Ricki Brideoake loves a good BBQ. You could call him a fanatic, a meat nerd – just don’t call him late for dinner. His style of cooking and approach to the cherished art is different to yours, guaranteed. With different styles, ingredients and a groundswell of interest in the BBQ movement in Australia, FOCUS caught up with Ricki to find out more.
You quit your engineering job to pursue a full-time career in BBQ. Why?
I had met some people on a training course that had left their normal jobs to pursue their passions in life, and it really inspired me to make a change. My interest in BBQ had slowly been growing over the past six years and had turned into a full blown obsession, so I decided to take the plunge to chase my dreams.
Now you’re not spending your time on the job site, how has BBQ taken over your days?
To say I eat, sleep and breathe BBQ now would probably be an understatement. Every aspect of my daily life now has something to do with BBQ. I will either be running BBQ classes, selling BBQ products, practicing or competing in BBQ competitions or researching new BBQ ideas. I also have regular meetings with Chris Marks from America, who is an eight-time BBQ World Champion, to ensure I am staying up to date with all the latest in the world of BBQ.
Explain what makes the way you approach BBQ different from what most people do in their backyard on a weekend …
A lot of my cooking is competition style BBQ, which is quite different from the normal weekend cook up. At the competitions there is a panel of judges who will most likely only have one or two bites of your food, so you need to have a complex flavour profile with multiple levels that really stand out. I want to make the judges slap the table and scream, “Who’s your daddy!” all in one bite. When I cater for people or cook for friends and family, I use the similar flavours but tone down the strength a little bit to be not so overwhelming, allowing you to eat more of it in one sitting.
The BBQ scene is growing in popularity within Australia. Can you tell us a bit about it and why you think people are getting involved?
There has been a big surge of late in the American style “low and slow” BBQ scene. It’s absolutely huge in America, and Australia seems to be following that trend – like it does with other American trends. However, I think the thing that is really drawing more and more people into BBQ in Australia is the friendly and welcoming culture.
Is there a typical BBQ aficionado?
I really do think the typical BBQ goer is changing as it grows in popularity. At the latest BBQ event in Port Macquarie, there was a really diverse crowd with a nice mix of guys and girls from all different ages and backgrounds down there to have a good time.

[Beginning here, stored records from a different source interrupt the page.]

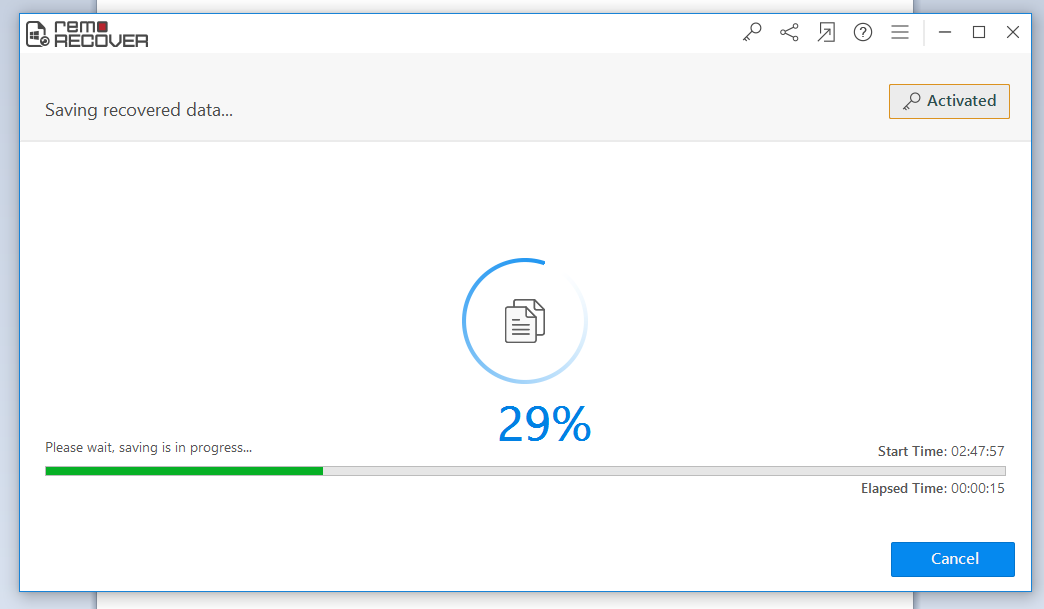
Task: Open the share options icon
Action: coord(789,32)
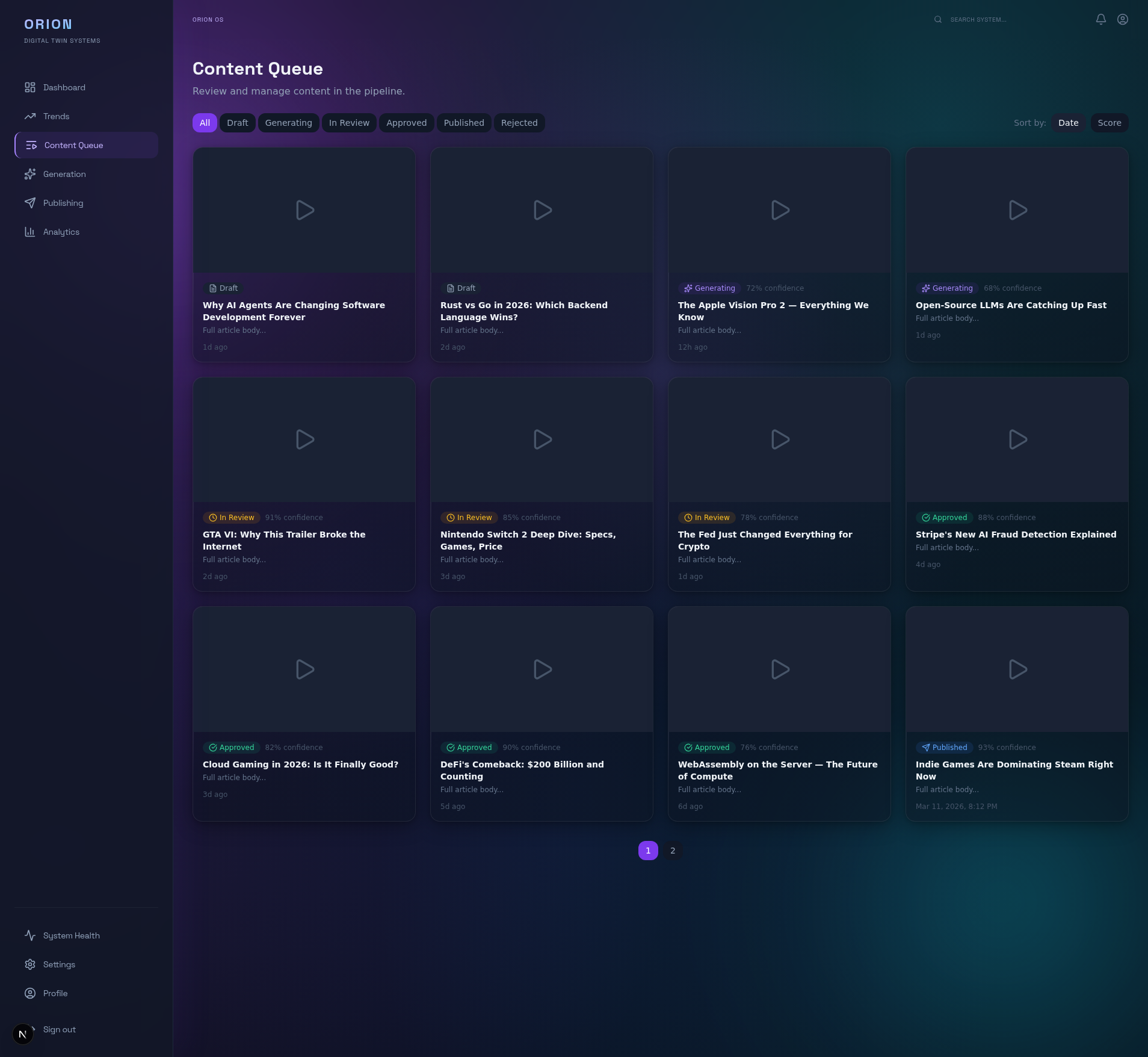The width and height of the screenshot is (1148, 1057).
Task: Open System Health pulse icon
Action: [30, 935]
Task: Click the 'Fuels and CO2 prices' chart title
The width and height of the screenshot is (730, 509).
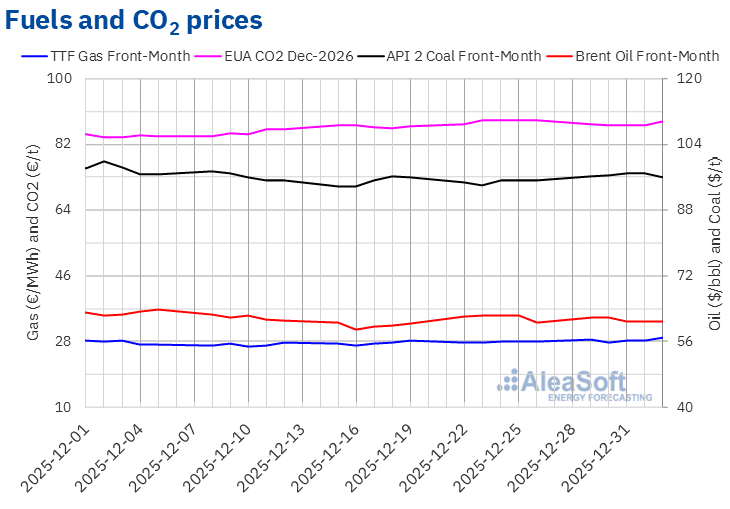Action: click(135, 21)
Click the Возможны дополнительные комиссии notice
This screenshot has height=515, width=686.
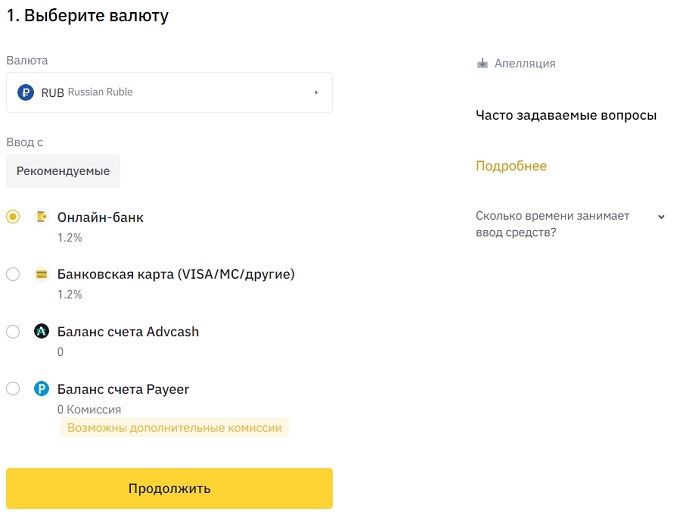click(x=175, y=427)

There are many different styles of BBQ e.g. smoking, slow cooking … tell us a bit about a few of these.
There is the usual Australian style of BBQ using gas burners and cooking at relatively high temperatures. The other popular Australian BBQ is spit roasting over gas or coals. The relatively unknown style becoming more popular is the American “low and slow” style of smoking.

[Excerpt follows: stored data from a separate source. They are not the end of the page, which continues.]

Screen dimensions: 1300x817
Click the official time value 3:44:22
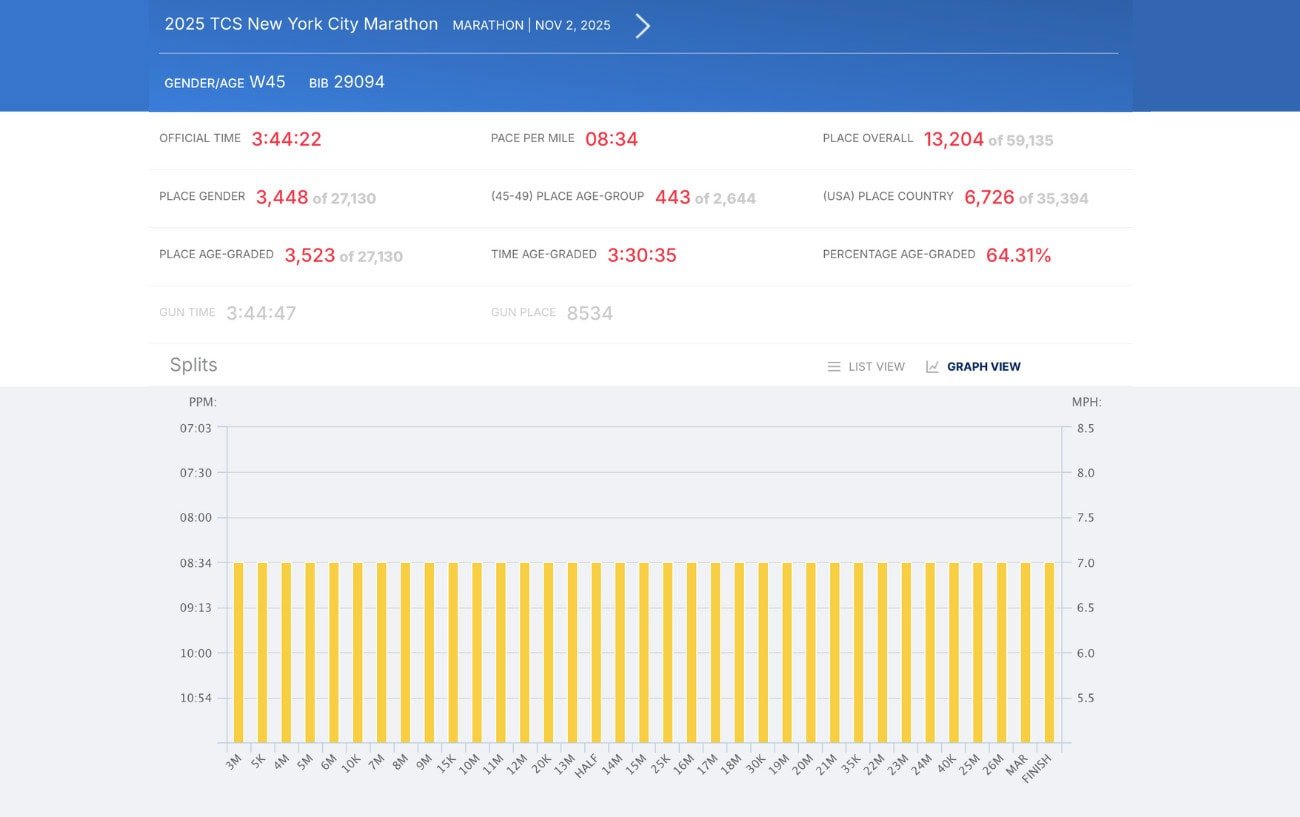[286, 139]
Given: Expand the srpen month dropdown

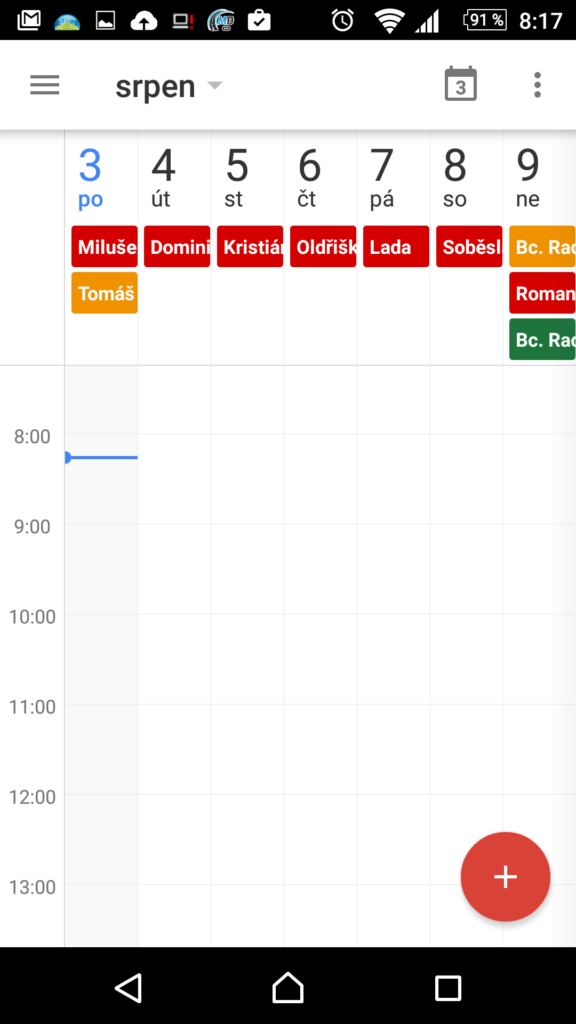Looking at the screenshot, I should pyautogui.click(x=168, y=86).
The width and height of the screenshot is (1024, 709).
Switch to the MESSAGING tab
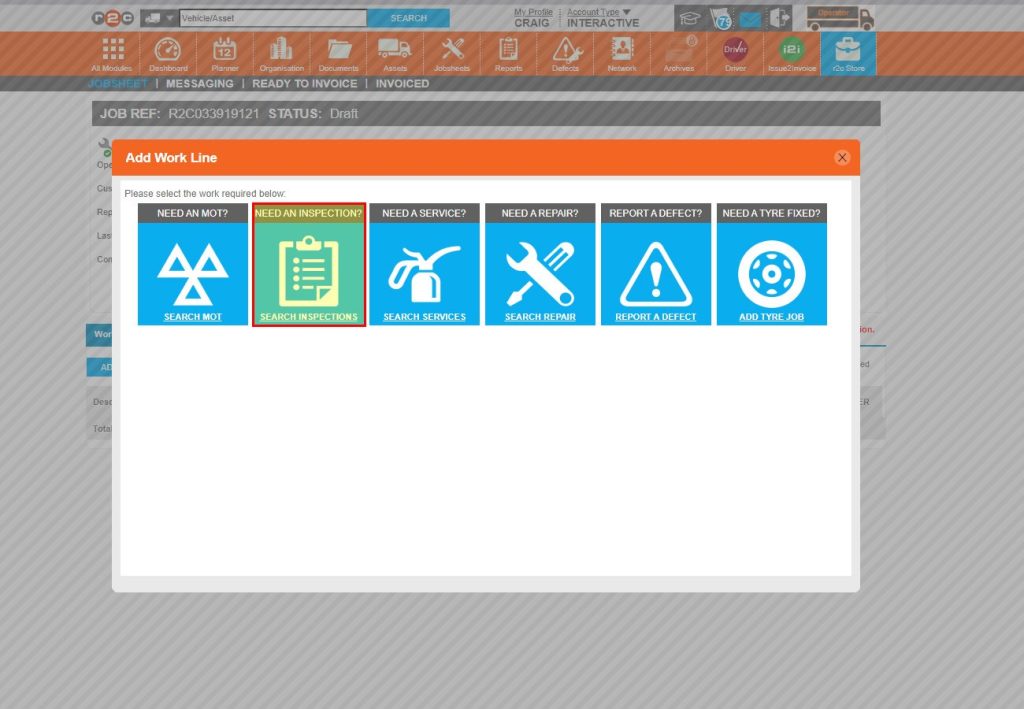coord(199,83)
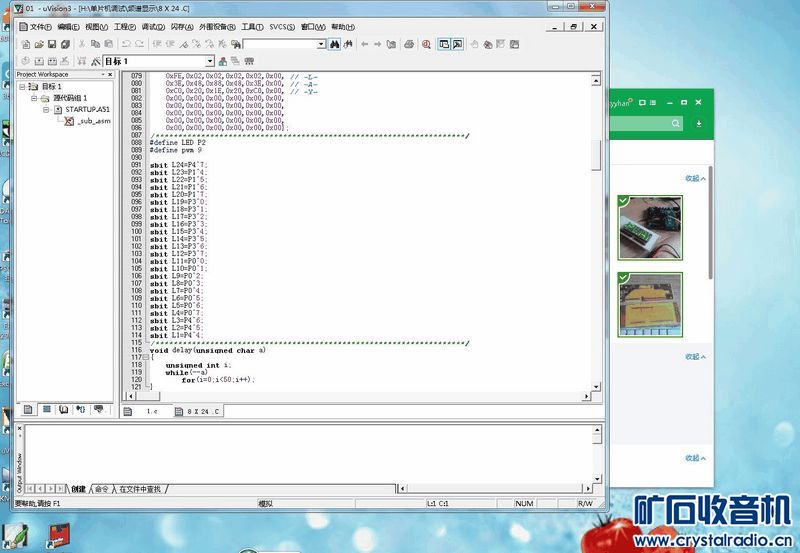Toggle the Project Window toolbar button
The image size is (800, 553).
click(444, 44)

In smoking, the Pitmaster will use different types of wood such as oak, ironbark, apple or hickory (American) to smoulder in the cooking chamber. This creates a “flavoured” smoke, which lands on the meat and is drawn inside it, imparting a wonderful flavour that truly has to be experienced to understand.
Describe your style of cooking BBQ …
I think the best way to describe my overall style is: “It has its roots in authentic smokey style American BBQ with influences of traditional home cooking, all bundled up with an Australian twist”.

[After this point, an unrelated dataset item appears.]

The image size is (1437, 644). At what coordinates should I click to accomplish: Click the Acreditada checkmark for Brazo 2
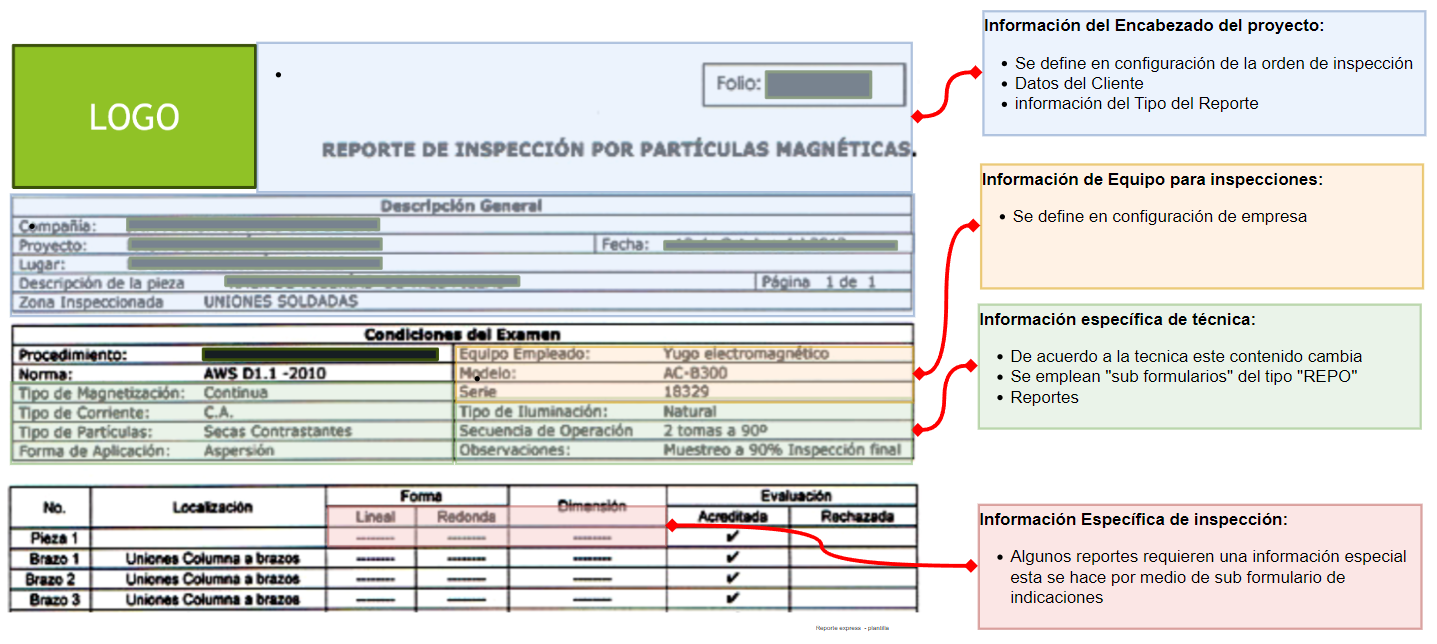(731, 578)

Are there any events on the Mid North Coast BBQ calendar?
Port Macquarie currently plays host to the largest BBQ festival in the Southern Hemisphere; the BBQ and Blues Festival is held on the 2nd April next year. There is also a competition coming up in Bangalow in August. I would love to organise a BBQ Festival in Coffs Harbour in the future, so watch this space and drop me a line if you would like to get onboard in organising one.
Where can people find out more about modern BBQ?
The Australian BBQ alliance is a top place to start with; it has good educational material and a calendar of events. Besides that, there are also some forums on Facebook. And of course, you can always contact me to register for upcoming BBQ Boot Camps that I am running all across the Mid North Coast. Even if you would just like a chat to learn more about the wonderful world of BBQ, I love nothing more than talking about BBQ … just ask my mates; I don’t shut up about it.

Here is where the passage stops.